== SELECTED EXCERPT ==

CHENNAI: Unless the Medical Council of India (MCI) changes its policy, which appears unlikely, the State’s health department and the medical university can do little for the 216 students of DD Medical College. Despite the pressure tactics that are currently being applied by the students — a desperate attempt to secure admission before the August 30 deadline runs out — medical education officials have their hands tied. “At every stage we have been very sympathetic to them. Even when the Madras High Court ordered us to accommodate them in government colleges last January, we didn’t even file a counter appeal,” explained a top official. Eventually, even that ray of light was overturned in April, as a division bench upheld all the earlier rulings, calling their admission illegal and holding nobody but themselves to blame.
The DD Medical College and Research Institute in Tiruvallur had been in existence since 2008 and had increased its intake to 150 in 2010. However, after the 2010-11 batch was admitted, the MCI revoked the licence to the college as they found several irregularities and falsified records, and denied them permission to admit batches from 2011-12. “Despite that order, the college admitted 216 students privately and promised that they would get the accreditation within the next two years,” explained a university official.
While the initial batch was allowed to finish out that academic year, the subsequent batches were left out in the cold, especially after their founder Deen Dayal Naidu was charged and arrested late last year. “Looking at their plight, the government actually made a special provision and offered them seats for Masters in Biochemistry and Biotechnology and so on, but they rejected it outright, asking for government medical seats,” explained the health department official. Not only is it impossible to admit students to government colleges outside the single-window counselling system, increase of seats is also regulated by the MCI.
And so the dust settled on the issue till another admission season dawned. With renewed fervour, the students asked the government to take over the college and run it, especially as drafting such an Act was already under consideration.
“The deliberation over an Act to take over and run illegal colleges is very far away from coming into force,” he added.

===
== STORED DATA ==

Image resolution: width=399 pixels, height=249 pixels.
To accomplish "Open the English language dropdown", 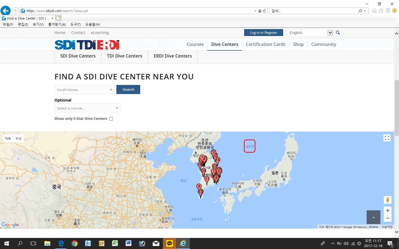I will click(x=310, y=33).
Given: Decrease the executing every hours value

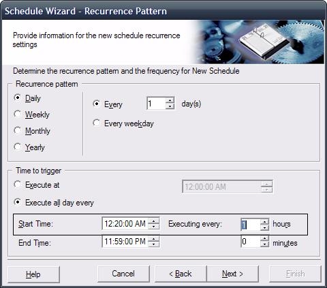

===

=== WHAT TO DO ===
1: According to the news report on DD Medical College, to what number did the college increase its intake in 2010?
2: Copy from the news report on DD Medical College the passage from "While the initial" to "by the MCI.".

=== ANSWER SET ===
1: 150

2:
While the initial batch was allowed to finish out that academic year, the subsequent batches were left out in the cold, especially after their founder Deen Dayal Naidu was charged and arrested late last year. “Looking at their plight, the government actually made a special provision and offered them seats for Masters in Biochemistry and Biotechnology and so on, but they rejected it outright, asking for government medical seats,” explained the health department official. Not only is it impossible to admit students to government colleges outside the single-window counselling system, increase of seats is also regulated by the MCI.